Destarte, tendo como parâmetro a indiscutível importância do instituto da prescrição para o dia a dia forense, intenta-se aprofundar-se as devidas investigações acerca do mesmo, objetivando, assim, propor possíveis alternativas para o deslinde das constantes controvérsias surgidas após a vigência da Lei 11.280, de 16 de fevereiro de 2006, que em nada contribuem para o crescimento do Direito bem como para a prestação jurisdicional pátria.

2. 2. Da controvérsia jurídica oriunda da alteração legal

            Perpetrada a alteração do § 5º do art. 219 do CPC, celeuma imediata surgiu acerca da possível mudança de natureza jurídica do instituto da prescrição. Com posições diametralmente opostas quanto ao assunto em epígrafe, vários doutrinadores manifestaram-se acerca do tema. Lívia Heinzmann, por exemplo, asseverou que:

Desse modo, seja por harmonizar-se com a natureza pública do instituto e, sob esse aspecto, atribuir verdadeira efetividade aos fins a que se destina, seja por se confirmar enquanto matéria de ordem pública e que, como tal, pode - e leia-se “deve” - ser declarada de ofício em qualquer grau de jurisdição, bem como, por fim, preservar por completo o direito ao contraditório e à ampla defesa, o reconhecimento de ofício da prescrição veio, em última análise, tornar congruente o instituto com as suas próprias razões de ser, razão pela qual se afigura salutar a alteração em comento, a despeito das severas críticas aventadas pela doutrina. (HEINZMANN, p. 14).

▬▬▬

Complete o seguinte –
a - De acordo com o trecho sobre a prescrição, qual dispositivo do CPC foi alterado, dando origem à controvérsia descrita?
b - Com base no trecho sobre a prescrição, explique por que Lívia Heinzmann considera salutar o reconhecimento de ofício da prescrição.
c - Continue o trecho sobre a prescrição a partir do ponto em que ele termina.

▬▬▬

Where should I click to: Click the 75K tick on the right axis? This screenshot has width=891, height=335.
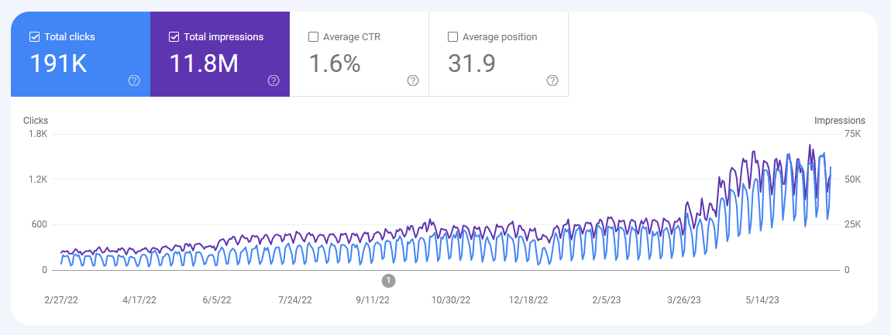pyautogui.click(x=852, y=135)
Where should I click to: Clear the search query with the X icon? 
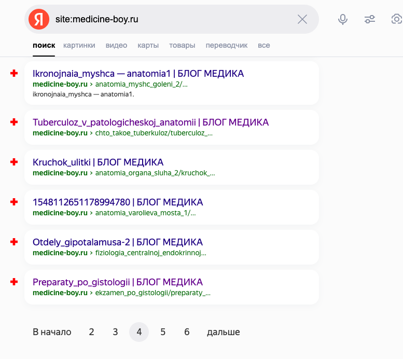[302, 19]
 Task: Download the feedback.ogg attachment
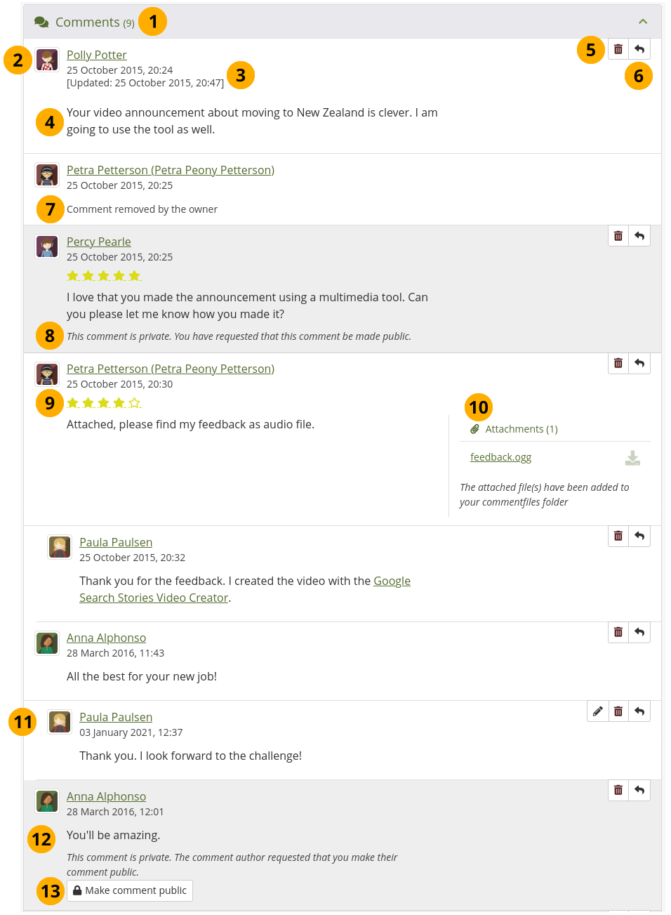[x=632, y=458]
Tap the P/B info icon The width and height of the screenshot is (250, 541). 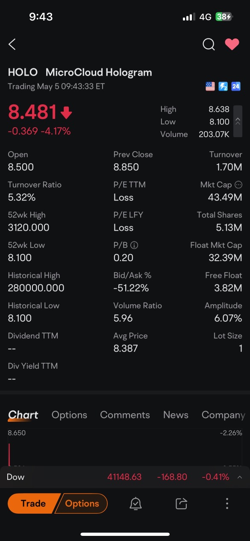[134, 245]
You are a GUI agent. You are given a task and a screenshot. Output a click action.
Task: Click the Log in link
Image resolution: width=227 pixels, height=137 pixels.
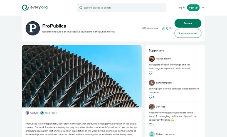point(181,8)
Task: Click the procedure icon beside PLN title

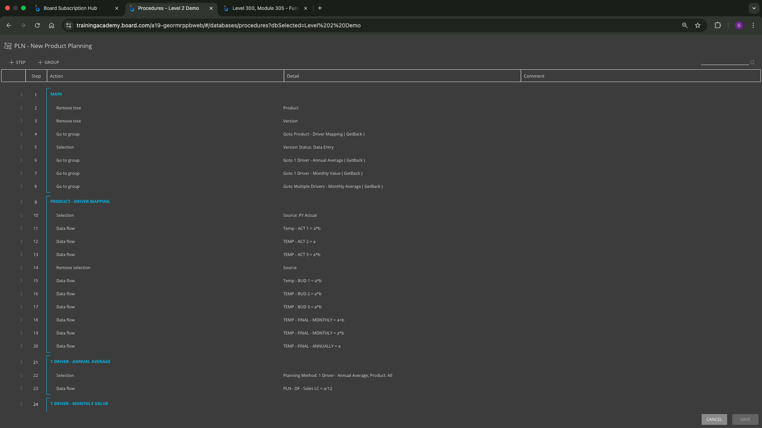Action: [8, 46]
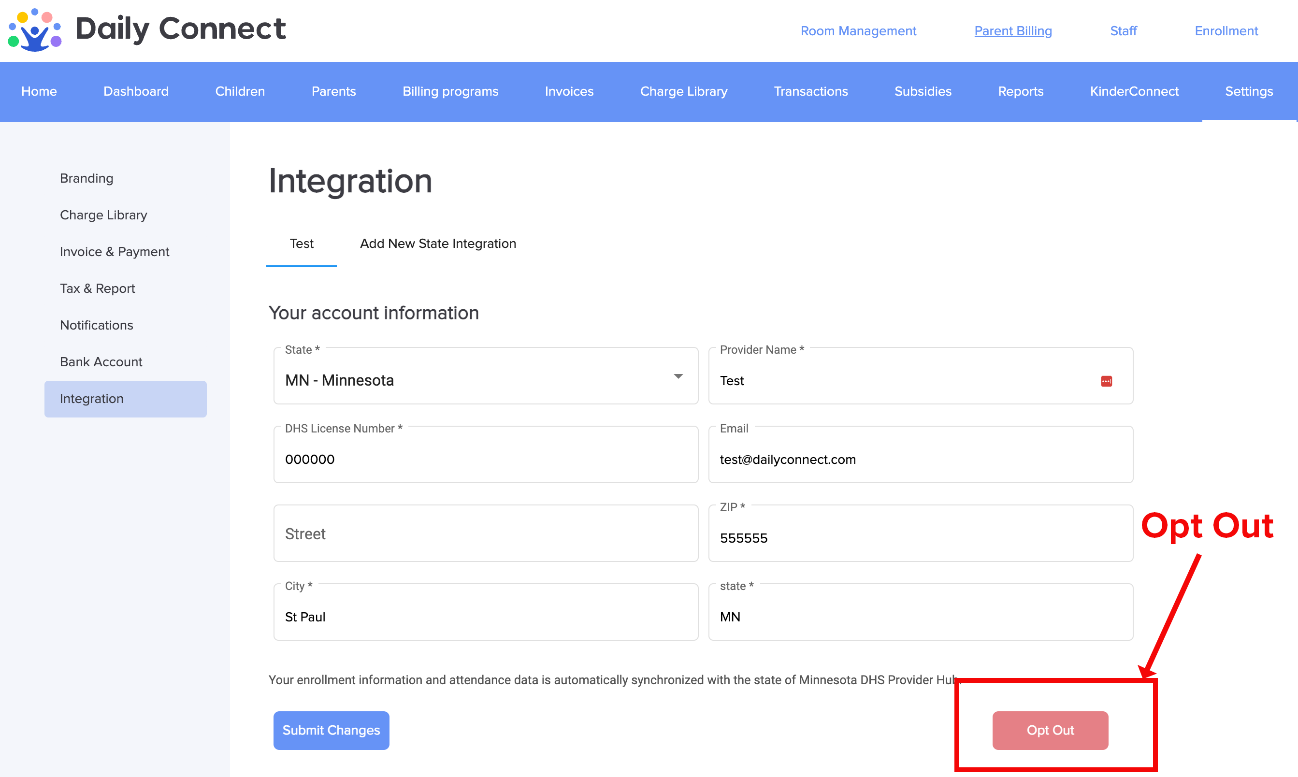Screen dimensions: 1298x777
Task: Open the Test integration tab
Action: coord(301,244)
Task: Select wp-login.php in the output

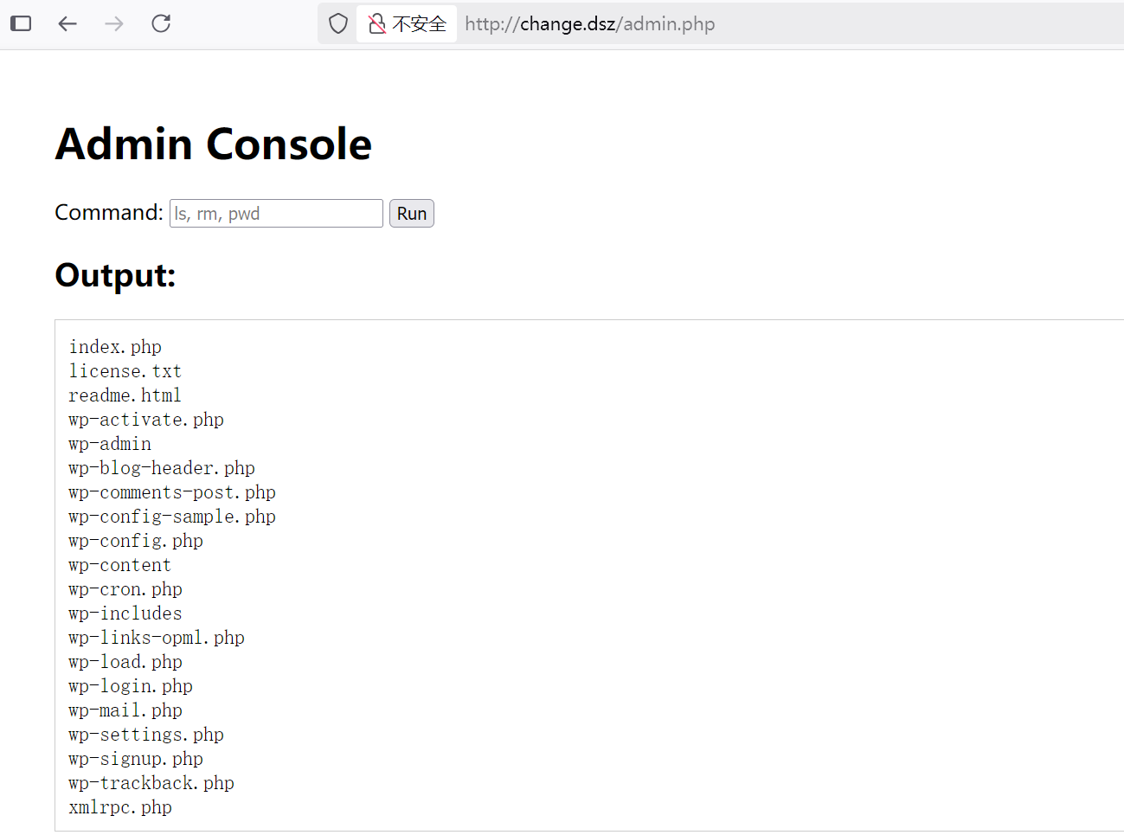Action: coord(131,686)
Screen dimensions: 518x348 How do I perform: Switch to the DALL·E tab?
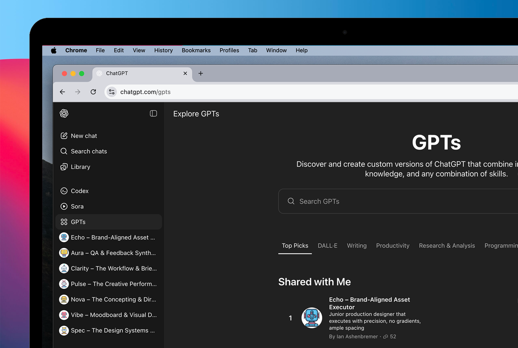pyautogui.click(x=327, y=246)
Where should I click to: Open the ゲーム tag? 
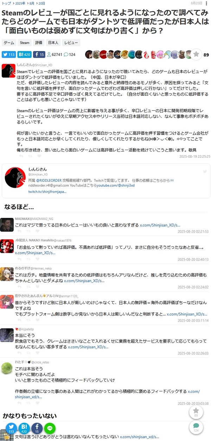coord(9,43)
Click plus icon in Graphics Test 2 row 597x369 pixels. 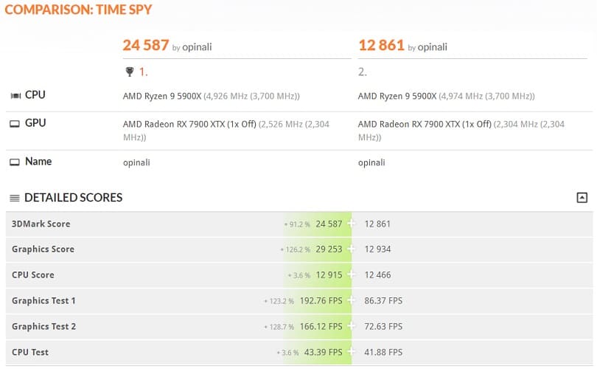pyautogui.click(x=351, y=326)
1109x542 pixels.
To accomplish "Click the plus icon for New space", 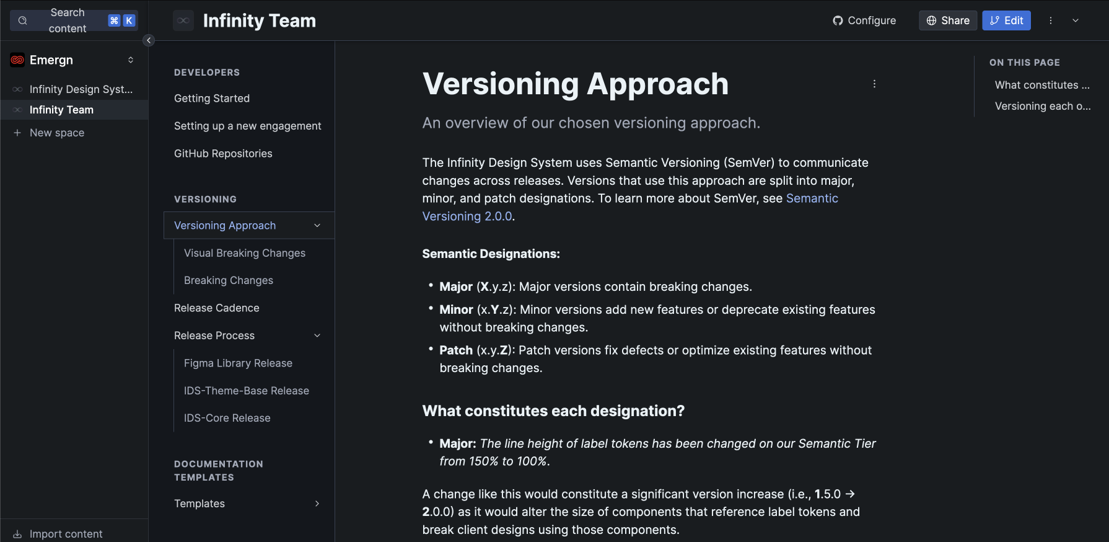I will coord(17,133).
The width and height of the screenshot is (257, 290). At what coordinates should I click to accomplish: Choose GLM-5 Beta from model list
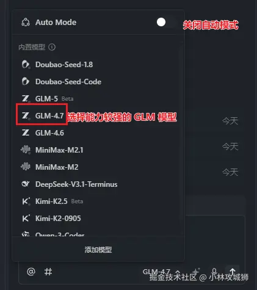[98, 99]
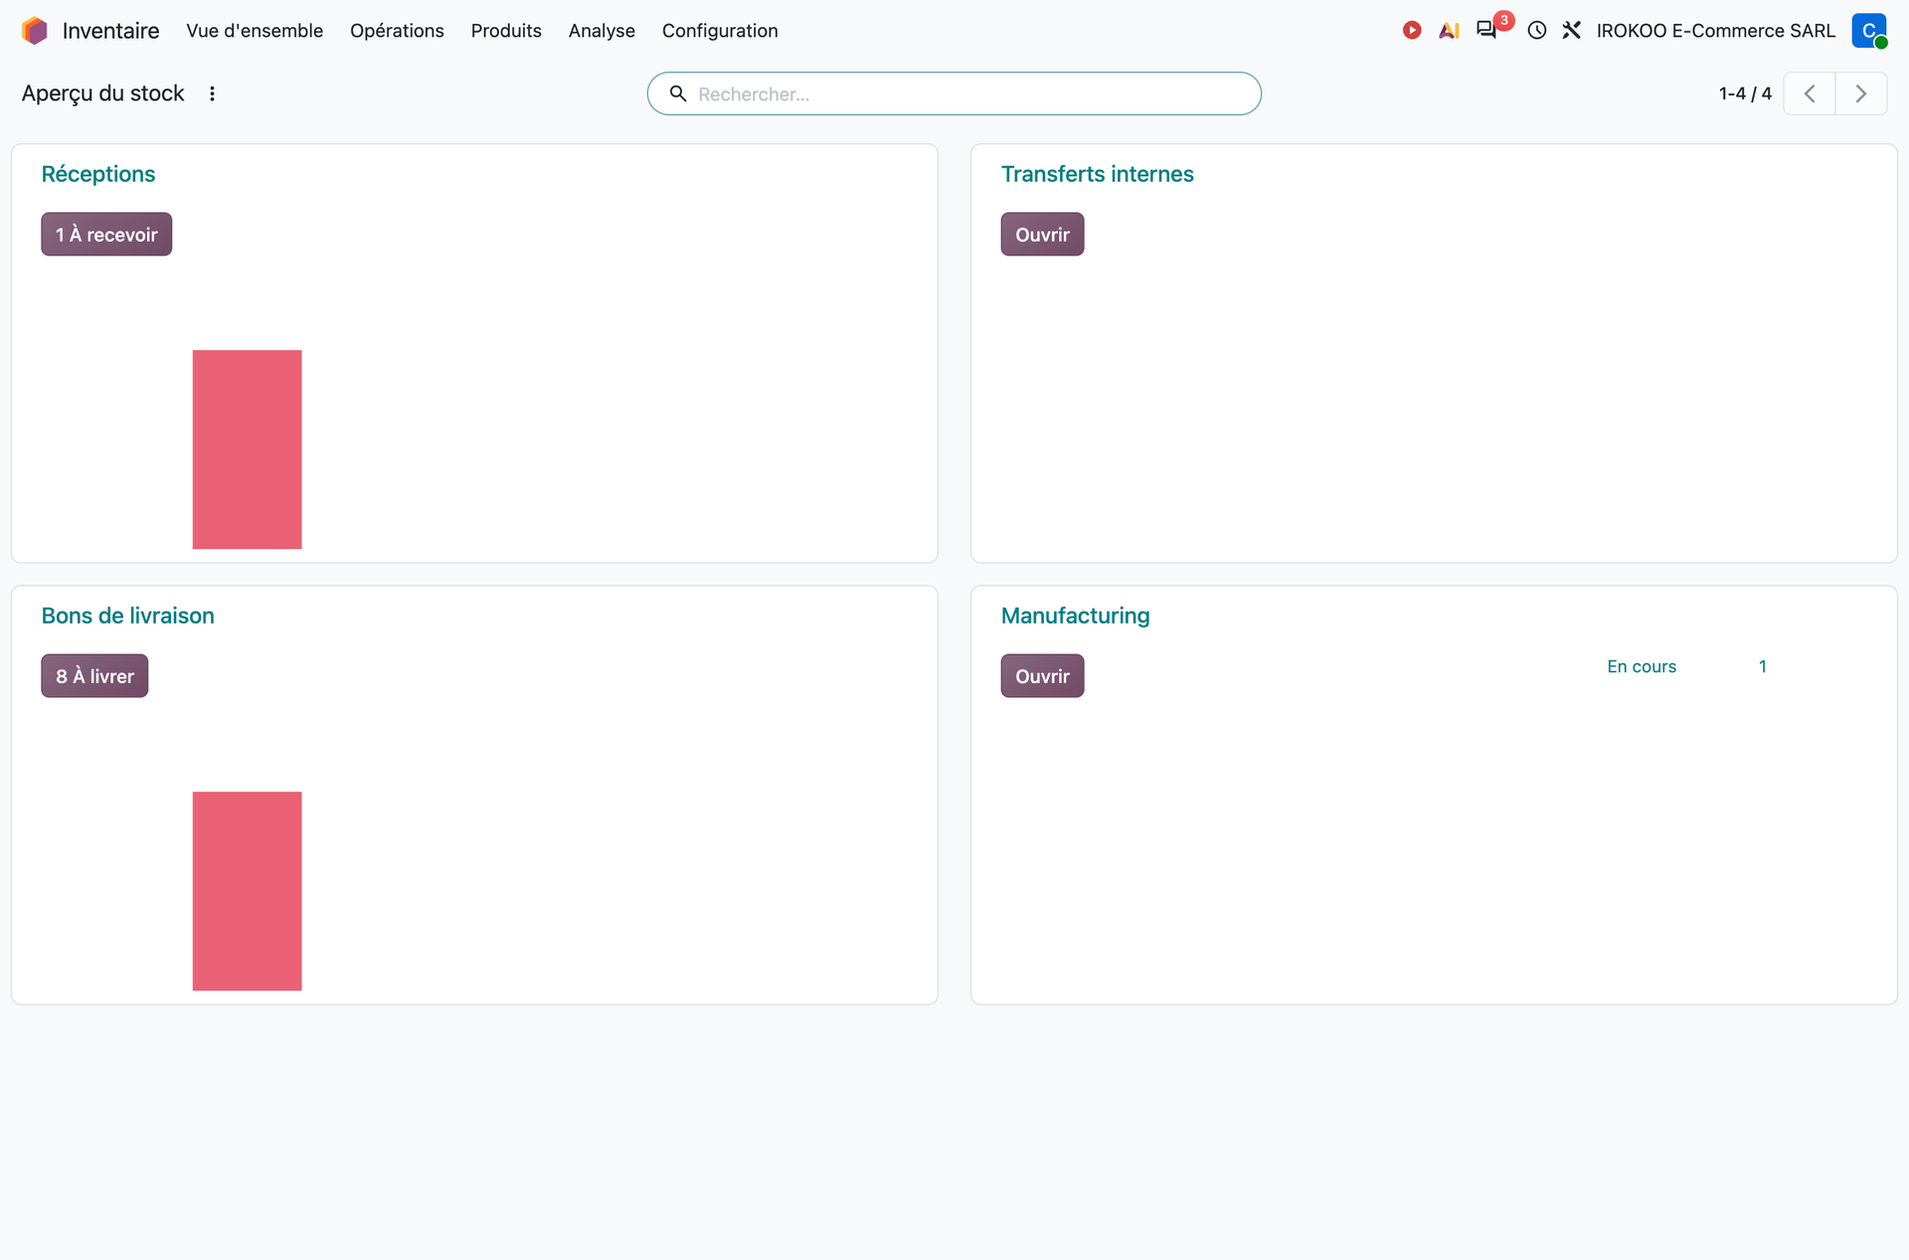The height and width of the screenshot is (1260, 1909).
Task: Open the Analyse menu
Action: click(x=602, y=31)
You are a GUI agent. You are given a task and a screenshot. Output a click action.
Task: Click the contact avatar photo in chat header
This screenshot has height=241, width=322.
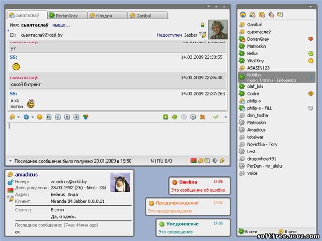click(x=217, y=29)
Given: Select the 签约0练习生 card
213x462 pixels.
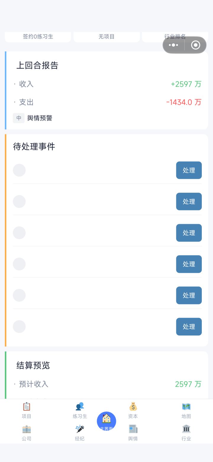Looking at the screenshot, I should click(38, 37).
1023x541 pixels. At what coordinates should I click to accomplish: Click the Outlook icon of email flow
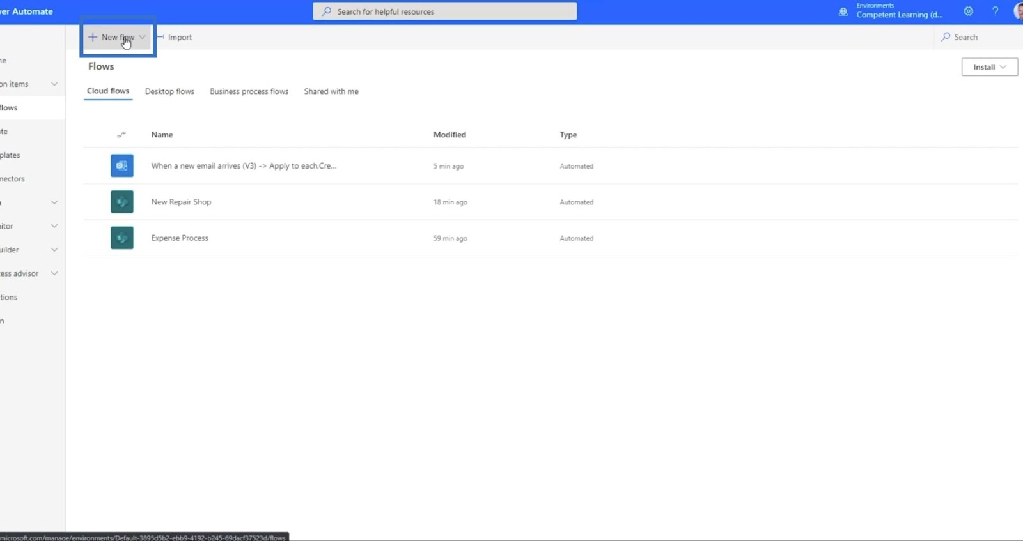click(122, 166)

▬▬▬

Respostas do exercício –
a - O § 5º do art. 219 do CPC.

b - Lívia Heinzmann entende que esse reconhecimento se harmoniza com a natureza pública do instituto e dá efetividade aos fins a que ele se destina. Além disso, confirma a prescrição como matéria de ordem pública, que deve ser declarada de ofício em qualquer grau de jurisdição, e preserva o direito ao contraditório e à ampla defesa. Assim, torna o instituto congruente com as suas próprias razões de ser.

c -
                        Por outro lado, houve também autores que não apenas divergiram com a festejada alteração da natureza jurídica do instituto, como também advogaram posição contra a mudança por si só, a exemplo de André Luiz Camargo Mello, que afirma que:

Ousamos, pois, nesta linha de raciocínio, interpretar a nova lei como retrocesso no campo de defesa vez que ao autor da demanda é facultado o direito de alegar em desfavor do demandado toda sorte de argumentos relativos a situações que, em tese, reclamam aparo judicial, e mesmo que totalmente desprovidas de fundamento jamais seriam dirimidas, posto que qualquer alegação por parte do demandado sucumbiria ao instituto da prescrição e sua declaração ex officio. (MELLO, pag. 7).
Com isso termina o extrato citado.